When you open the file you will be prompted for your password and
Emacs will display the decrypted contents in org-mode. When you save
the file it would automatically be encrypted.

* Symmetric or Public Key Encryption.
If you use symmetric encryption all that is required to
encrypt/decrypt your file is the pass phrase. Using Public Key
Encryption, you require both your private key and your pass phrase.

EasyPG can use both methods of encryption. If you want to use
symmetric encryption omitting the "epa-file-encrypt-to: " from your
=.gpg= file or setting it to ~nil~ should do the trick. If this doesn't
work, you may try setting the variable:

#+BEGIN_SRC emacs-lisp
  (setq epa-file-select-keys nil) 
#+END_SRC

Conversely, if you want to use Public Key Encryption make sure that
you specify "epa-file-encrypt-to: " at the beginning of your file.

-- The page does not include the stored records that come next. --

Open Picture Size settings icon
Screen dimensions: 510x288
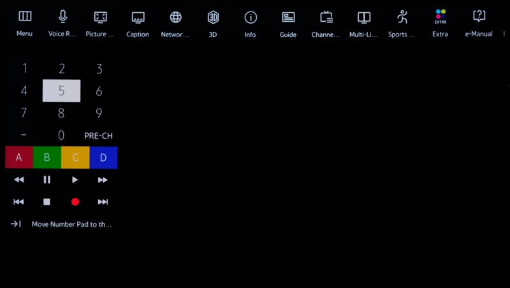pyautogui.click(x=100, y=17)
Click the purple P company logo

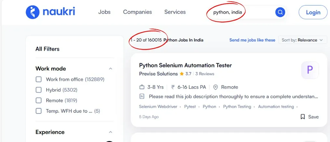coord(310,70)
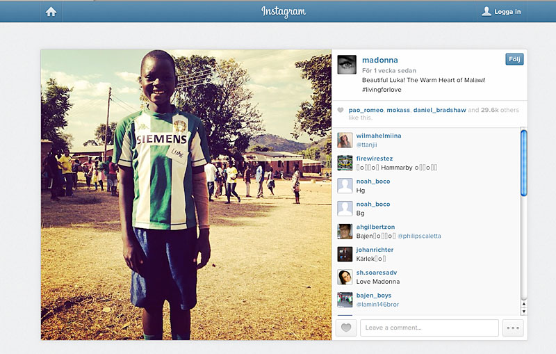Open daniel_bradshaw's profile link
Image resolution: width=556 pixels, height=354 pixels.
coord(439,110)
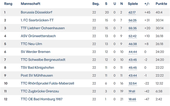
Task: Click the 32:54 games score link
Action: (x=132, y=83)
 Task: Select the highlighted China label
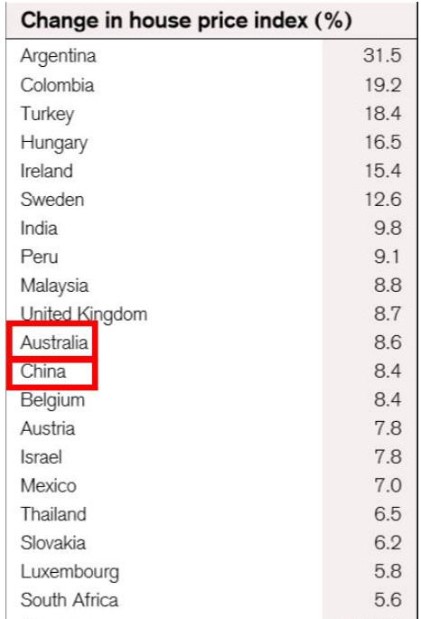tap(43, 371)

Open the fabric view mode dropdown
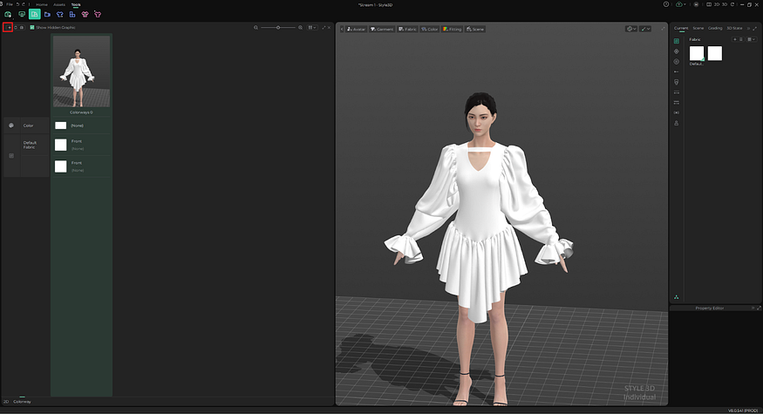click(x=750, y=39)
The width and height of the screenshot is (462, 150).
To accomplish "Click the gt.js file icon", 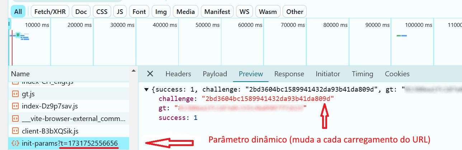I will pos(15,94).
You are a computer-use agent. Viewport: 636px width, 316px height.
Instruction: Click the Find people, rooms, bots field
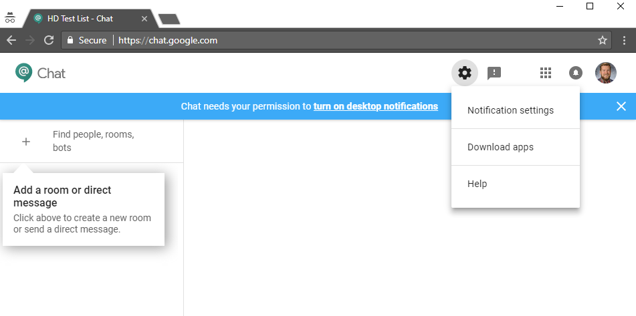tap(92, 141)
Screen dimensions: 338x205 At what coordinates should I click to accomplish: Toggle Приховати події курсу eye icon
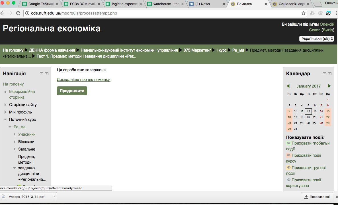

* Encrypting Specific Entries in an org File with org-crypt.
If you just want to encrypt the text of an entry, but not the
headline, or properties you can use org-crypt. In order to use
org-crypt you need to add something like the following to your .emacs:

#+BEGIN_SRC emacs-lisp
(require 'org-crypt)
(org-crypt-use-before-save-magic)
(setq org-tags-exclude-from-inheritance (quote ("crypt")))
;; GPG key to use for encryption
;; Either the Key ID or set to nil to use symmetric encryption.
(setq org-crypt-key nil)
#+END_SRC

Now any text below a headline that has a =:crypt:= tag will be
automatically be encrypted when the file is saved. If you want to use
a different tag just customize the =org-crypt-tag-matcher= setting.

Preventing tag inheritance stops you having encrypted text inside
encrypted text.

To decrypt the text just call =M-x org-decrypt-entry= and the
encrypted text where the point is will be replaced with the plain
text. If you use this feature a lot, you will probably want to bind
=M-x org-decrypt-entry= to a key.

Entries with a =:crypt:= tag will be automatically be encrypted when you
save the file.

** Emacs Backup Files - a Warning.
With org-crypt, if you have autosave turned on and decrypt the
entries, the autosave file will contain the entries in plain text. For
this reason your should disable autosave for encrypted files.

* Using gnupg-agent to Cache Your Passwords.
If you need to decrypt files frequently, you will probably get fed up
of typing in your password each time you open an encrypted file. You
can use gpg-agent to cache your passwords, so you only need to type
your password once. Obviously this has security implications and it's
up to you to decide whether you want your passwords cached.

On Debian based systems your can install gpg-agent using your
package manager:

#+BEGIN_SRC sh
  sudo apt-get install gpg-agent
#+END_SRC

You can configure gnupg-agent by editing =~/.gnupg/gpg-agent.conf=. As a
minimum you will probably want to set:

- =default-cache-ttl= the time the cahse entry is valid in seconds. The
  default is 600.
- =max-cache-ttl= the maximum time a cache entry is valid in
  seconds. After this time the cache entry will be expired even if it
  has been accessed recently.


To ensure that gnupg uses gnupg-agent you should edit
=~/.gnupg/gpg.conf= and make sure that the use-agent line is
un-commented.

If you are using a console based system you need to:

#+BEGIN_SRC sh
  eval $(gpg-agent)
#+END_SRC

in your shell's startup script.

If you are using a window manager you will probably want to install
one of the pin entry programs, such as pinentry-gtk2 or pinentry-qt,
so that X can prompt you for your pass phrase.


Now when you try to open a =.gpg= file, or decrypt some text encrypted
with org-crypt, you will be prompted for your pass phrase, but your
password will be cached so re-opening the file, or decrypting another
region will not prompt you for your password again.